┌────────
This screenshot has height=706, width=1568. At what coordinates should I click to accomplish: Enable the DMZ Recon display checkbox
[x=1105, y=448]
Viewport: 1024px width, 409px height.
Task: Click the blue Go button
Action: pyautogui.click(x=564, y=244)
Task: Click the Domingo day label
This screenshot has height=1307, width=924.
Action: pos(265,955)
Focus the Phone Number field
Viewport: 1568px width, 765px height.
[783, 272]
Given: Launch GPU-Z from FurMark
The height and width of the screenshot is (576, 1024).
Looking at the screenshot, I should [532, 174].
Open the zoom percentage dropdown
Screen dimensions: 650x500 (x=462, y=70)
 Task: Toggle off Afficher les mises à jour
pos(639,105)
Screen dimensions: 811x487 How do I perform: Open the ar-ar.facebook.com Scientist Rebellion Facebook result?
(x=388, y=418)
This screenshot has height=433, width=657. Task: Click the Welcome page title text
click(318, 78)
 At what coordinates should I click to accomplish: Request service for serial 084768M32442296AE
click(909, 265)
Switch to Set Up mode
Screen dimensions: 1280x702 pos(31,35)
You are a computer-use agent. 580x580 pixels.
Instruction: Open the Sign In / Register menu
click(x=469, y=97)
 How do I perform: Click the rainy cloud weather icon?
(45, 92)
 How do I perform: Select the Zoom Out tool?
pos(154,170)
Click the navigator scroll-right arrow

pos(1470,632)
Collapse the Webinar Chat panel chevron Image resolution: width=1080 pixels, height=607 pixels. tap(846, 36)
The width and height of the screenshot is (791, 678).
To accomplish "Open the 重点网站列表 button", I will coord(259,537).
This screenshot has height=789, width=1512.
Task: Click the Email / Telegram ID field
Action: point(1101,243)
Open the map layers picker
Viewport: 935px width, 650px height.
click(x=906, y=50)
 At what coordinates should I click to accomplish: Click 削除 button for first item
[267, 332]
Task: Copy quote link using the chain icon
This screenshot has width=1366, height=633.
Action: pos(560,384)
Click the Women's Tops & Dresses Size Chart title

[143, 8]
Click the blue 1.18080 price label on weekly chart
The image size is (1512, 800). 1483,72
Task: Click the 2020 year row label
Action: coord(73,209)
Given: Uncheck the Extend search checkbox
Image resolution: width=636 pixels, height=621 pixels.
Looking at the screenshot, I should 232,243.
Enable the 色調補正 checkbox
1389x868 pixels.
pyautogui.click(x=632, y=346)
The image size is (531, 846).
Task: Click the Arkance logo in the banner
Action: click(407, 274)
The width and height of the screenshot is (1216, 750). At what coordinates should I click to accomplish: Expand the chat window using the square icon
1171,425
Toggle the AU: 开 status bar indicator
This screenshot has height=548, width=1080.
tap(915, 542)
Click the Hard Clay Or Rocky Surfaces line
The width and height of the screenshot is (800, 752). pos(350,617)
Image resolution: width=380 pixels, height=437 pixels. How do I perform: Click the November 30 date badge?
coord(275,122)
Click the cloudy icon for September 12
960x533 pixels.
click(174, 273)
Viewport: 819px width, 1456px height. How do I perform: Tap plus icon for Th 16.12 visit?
└────────
__Activity__
Please output only the lines from the first line of the entries through the line with "Task: Click the Domingo day label", both included, exactly as written.

__Expected answer__
This screenshot has height=706, width=1568. At what coordinates should I click to accomplish: Enable the DMZ Recon display checkbox
[x=1105, y=448]
Viewport: 1024px width, 409px height.
Task: Click the blue Go button
Action: pyautogui.click(x=564, y=244)
Task: Click the Domingo day label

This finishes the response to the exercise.